In terms of health insurance, covered Nevadans who aren’t receiving related subsidies, will pay more for their plans this year. The approved average rate change between 2017 and 2018 costs for individuals is 31.6 percent among the seven carriers offering coverage, on and off Nevada Health Link, the online marketplace.
“Consumers who receive subsidies have been largely untouched by rate increases, however, those consumers who are not eligible for subsidies have seen dramatic increases to their premiums,” said Heather Korbulic, director, Silver State Health Insurance Exchange, the state agency that helps individuals obtain health insurance through the exchange.
Also this year, SilverSummit and Health Plan of Nevada will offer health insurance plans through the exchange with a total of 14 plans. This is a decrease both in the numbers of carriers and plans from 2017, when Anthem HMO and Anthem PPO, Prominence and Health Plan of Nevada cumulatively offered 39 plans via Health Link.
“Some consumers are left with only one insurance company to choose from for their insurance needs,” Korbulic said.
In addition, no health insurance plans for small employers will be available through the SHOP, or Small Business Health Options Program, on Nevada Health Link.
The Silver State Health Insurance Exchange will carry out its Broker Pilot Storefront Program for 2018’s open enrollment season, Korbulic said. Three health insurance brokers will receive $10,000 each to spend on promotion, outreach and/or enrollment activities. The goal is to offset brokers’ costs and, thereby, increase the number of professionals available to help Nevadans enroll for health insurance.

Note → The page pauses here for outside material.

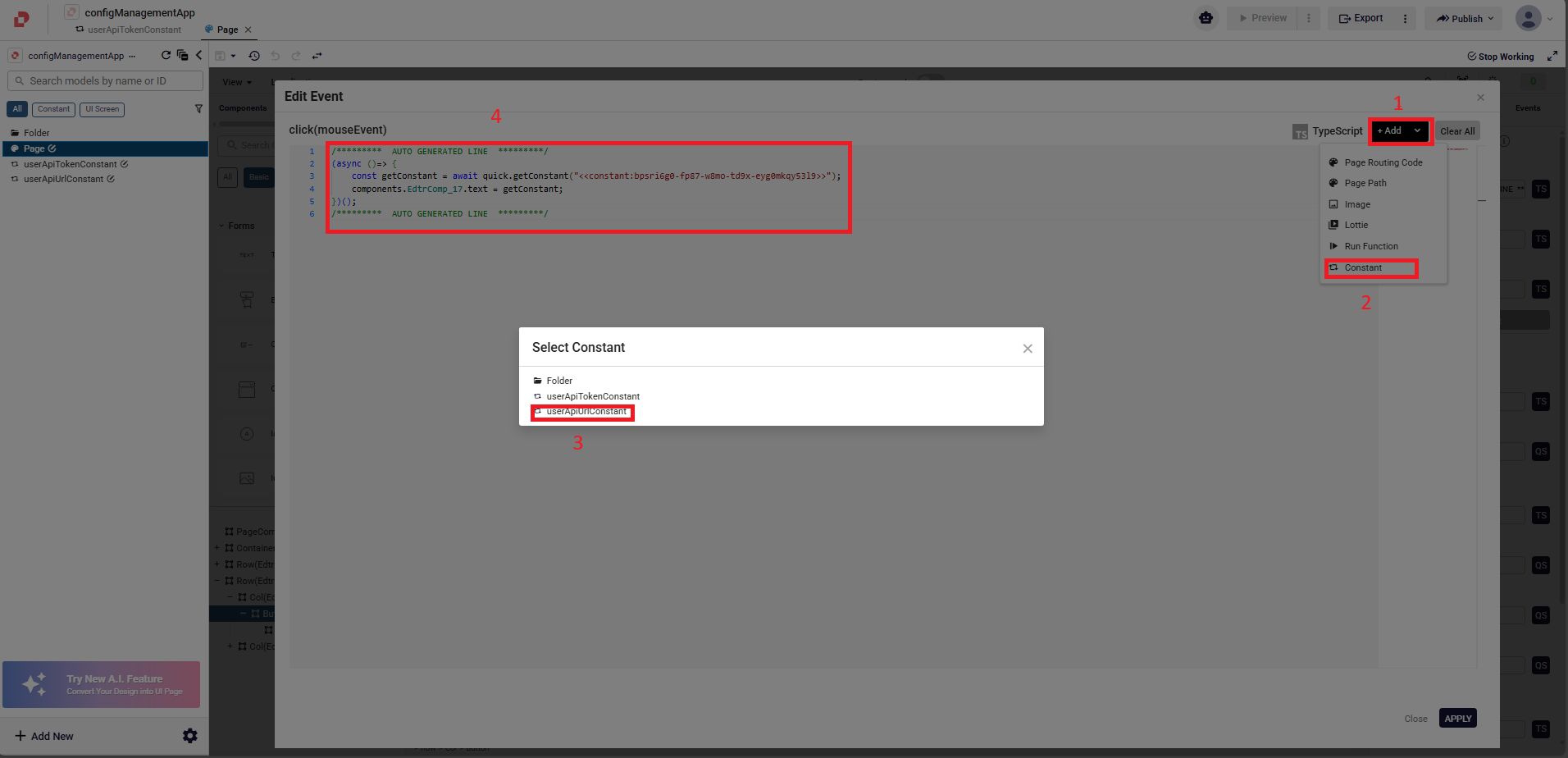Select userApiTokenConstant in Select Constant dialog
1568x758 pixels.
[592, 396]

In Southern Nevada, in terms of residential, demand for new homes will continue with supply trying to catch up, Miller said. Total home sales (existing and new) and the median home price have been on an upward trajectory for years and are expected to continue moving in that direction, albeit slowly, Restrepo said. As of Sept. 30, 2017, the median price of a new home in Southern Nevada had reached $336,719 and for an existing home, it had reached $218,408.
As for commercial development, the highlight will be construction of the major tourism-related projects under way or starting this year, Miller said.

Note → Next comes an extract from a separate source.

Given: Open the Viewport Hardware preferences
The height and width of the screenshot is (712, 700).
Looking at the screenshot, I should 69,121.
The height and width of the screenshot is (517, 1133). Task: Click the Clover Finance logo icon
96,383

In Northern Nevada, the 3,500 apartments under construction in late 2017 are expected to be absorbed quickly by workers relocating to the area to fill open jobs. The construction of single-family homes, however, is anticipated to remain sluggish due to unavailability of necessary workers.
“We see that as a problem for the next couple of years,” Bonnenfant said.

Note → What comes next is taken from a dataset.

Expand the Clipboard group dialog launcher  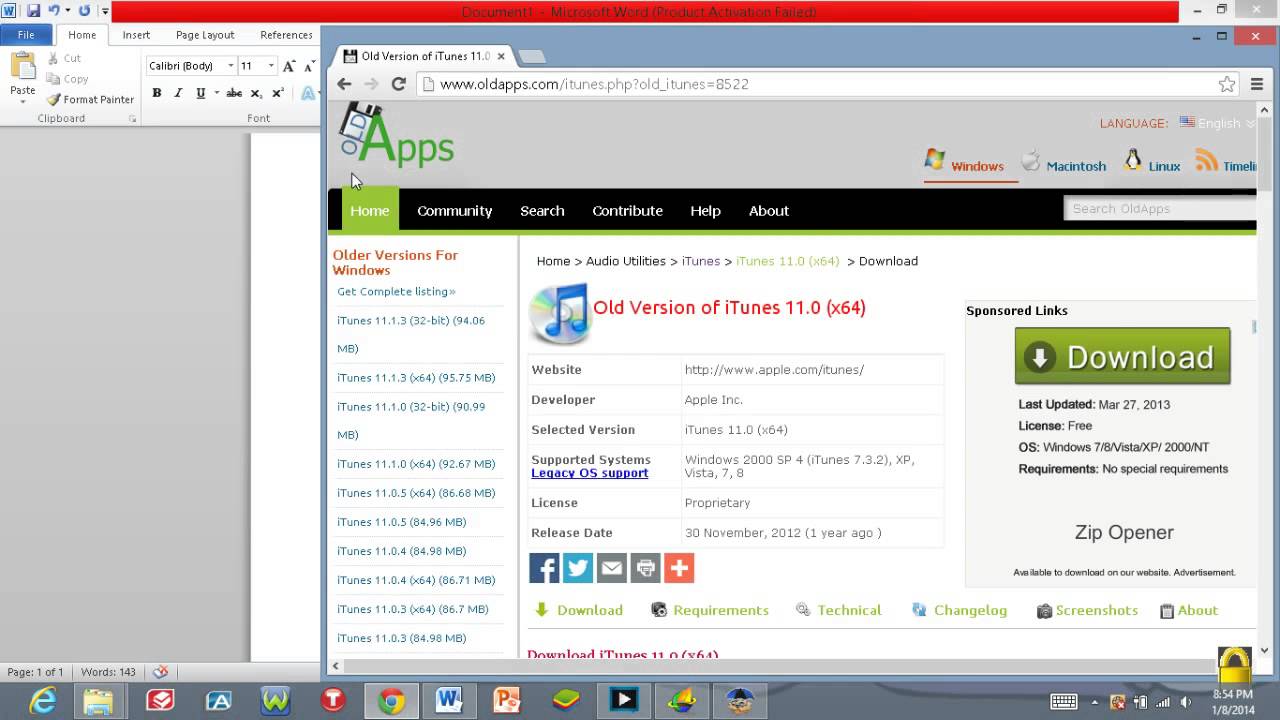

Meanwhile, due to lack of supply, the median price of new and existing homes in Northern Nevada is expected to keep climbing, he added. The median price of a new home as of Sept. 30, 2017 was $326,147. Home price appreciation through 2018 likely will be around 8 or 9 percent, which compares to a normal annual rate of 4 or 5 percent. This trend is continuing to make buying a house less and less affordable.
“At a certain point, it’s really going to be impacted by wages and affordability, Bonnenfant said. “If wages aren’t there, there will be more people renting.”
With respect to commercial activity, the recent restart, after years of lagging, of office, retail and industrial construction should continue gradually. Much of the new office space is medical.
All in all, according to the experts, 2018 should be a year of positive economic activity in Nevada, certainly with some mild growth.
“I think we’re going to see a stable, healthy economy through 2018,” Restrepo concluded.